OPINIÓN.- Se llamaba Jesús. Finales de los noventa. Él, alumno de bachillerato. Yo, su profesor de lengua y literatura. Lugar de nuestro encuentro, IES Trinidad Arroyo. A comienzos de un curso cualquiera, en el vestíbulo del instituto, me topé con un chaval al que casi nadie hacía mucho caso precisamente. Sentado en una silla de ruedas, que empujaba su cuidador, un hombre afable que parecía mantener una buena relación con el muchacho. Jesús tenía una mirada limpia y un gesto de inconformismo con su verdadera realidad.

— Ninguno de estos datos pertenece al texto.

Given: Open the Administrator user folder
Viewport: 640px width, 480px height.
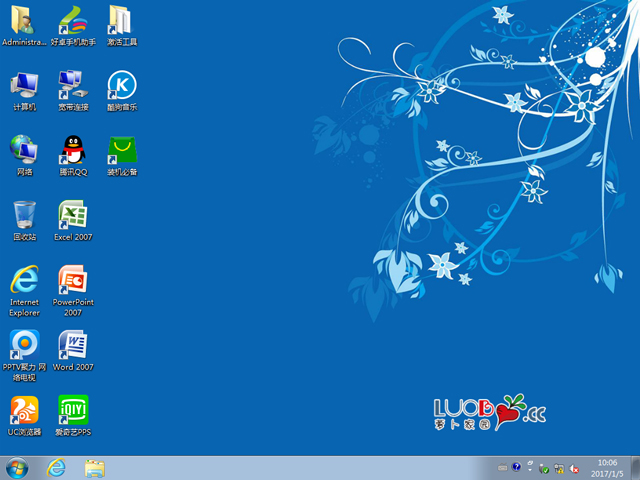Looking at the screenshot, I should click(24, 21).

Jesús coexistía con una grave anomalía genética, la acondroplasia, que muchos confunden con enanismo, aunque no sean términos sinónimos. Sus piernecillas y sus cortos brazos le impedían realizar actividades de lo más normales para la mayoría de los seres humanos. Apenas podía mantenerse en pie y requería todo tipo de cuidados. El primer día de clase me recibió sonriente. Le devolví la sonrisa y me acerqué a él. «¿Cómo vamos de ortografía?» «No me puedo quejar», me dijo con sorna. Desde aquel dia quedé impresionado por su actitud. Le gustaba leer y comentaba con gusto los libros que leíamos, fueran de Azorín o de Martín Santos. Un día conversamos en el aula sobre los proyectos de cada uno. En voz queda Jesús lanzó la idea de que quería ser periodista. Aplaudí sus deseos, le dije que valía para ello y que con esfuerzo llegaría muy lejos. En aquellos momentos supe de verdad lo que significan las mentiras piadosas. En realidad, el bueno de Jesús tenía un futuro incierto. En primer lugar, vivía con su madre, viuda y con unos ingresos tan mínimos que apenas alcanzaban para la manutención de madre e hijo. En segundo término, su enfermedad se va agravando con el paso de los años, la musculatura va cediendo y los órganos principales empiezan pronto a fallar. Si las personas con graves quebrantos de salud son además pobres de solemnidad difícil solución tiene el asunto de marras. Digan lo que digan, el dinero sigue siendo vital para salir adelante para una persona discapacitada que para otra que no lo es. A pesar de los pesares, intenté imbuirle la idea de que con becas y tal y cual podría llegar a la meta. No sé si fue un error por mi parte o me pudo la humanidad que todos llevamos dentro.
Un día, y el siguiente también, eché de menos a Jesús. No había venido a clase. Nadie me dijo el porqué. El director, más seco que la mojama, se contentó con decirme que habían retirado el presupuesto para el transporte diario del chico desde Cascón de la Nava, donde vivía, hasta el instituto. «No hay nada que hacer», me indicó, y yo, claro es, me rebelé contra esa indolencia de quien debía velar por los derechos de los alumnos más necesitados. Llamé a la Delegación de Educación y conversé con algún procurador de las Cortes de Castilla y León, tanto del PSOE como del PP. Todos coincidieron: no había nada que hacer. Para ellos, Jesús era un número, no un ser humano, al fin y al cabo un solo voto en una pequeña localidad de la Nava. Seguí con mi rebelión, por supuesto. Llamé a las redacciones de los diarios y emisoras locales para avisarles de lo que estaba ocurriendo en el Trinidad Arroyo. A la mañana siguiente, esos medios, que demostraron mucha más cordura que las administraciones públicas, se hicieron eco de tamaño desvarío. Toda la ciudad tomó buena nota. El esfuerzo mereció la pena. Al día siguiente, como si hubiera venido a Palencia el flautista de Hamelín , apareció en un cajón un presupuesto para el transporte de Jesús. A nadie se le cayó la cara de vergüenza. Todos se atribuían la victoria. Cuando volví a toparme con Jesús en el aula, le dije: «Ya te vale, la que se ha organizado por tu culpa, majo». «Si yo no he hecho nada, profe» me soltó inquieto, a lo que contesté «Las personas como tú son las que ganan grandes batallas y hacen que este mundo traicionero siga evolucionando para bien». Y siguió leyendo, escribiendo y sonriendo el resto del curso, a pesar del esfuerzo denodado para sostener los cuadernos o el bolígrafo.
Meses después me trasladé a vivir a Andalucía. Perdí el contacto con Jesús pero siempre mantuve un recuerdo imborrable de su persona. Las pasadas Navidades me encontré con un gran amigo de Cascón de la Nava al que hacía décadas que no veía. Le pregunté por Jesús con sumo interés. «Murió hace tiempo», me trasladó. Y la verdad es que me impresionó la noticia. Porque en esta vida conocemos a personas de todo tipo y condición, pero solo una mínima parte de ellas permanecen imborrables en nuestro corazón.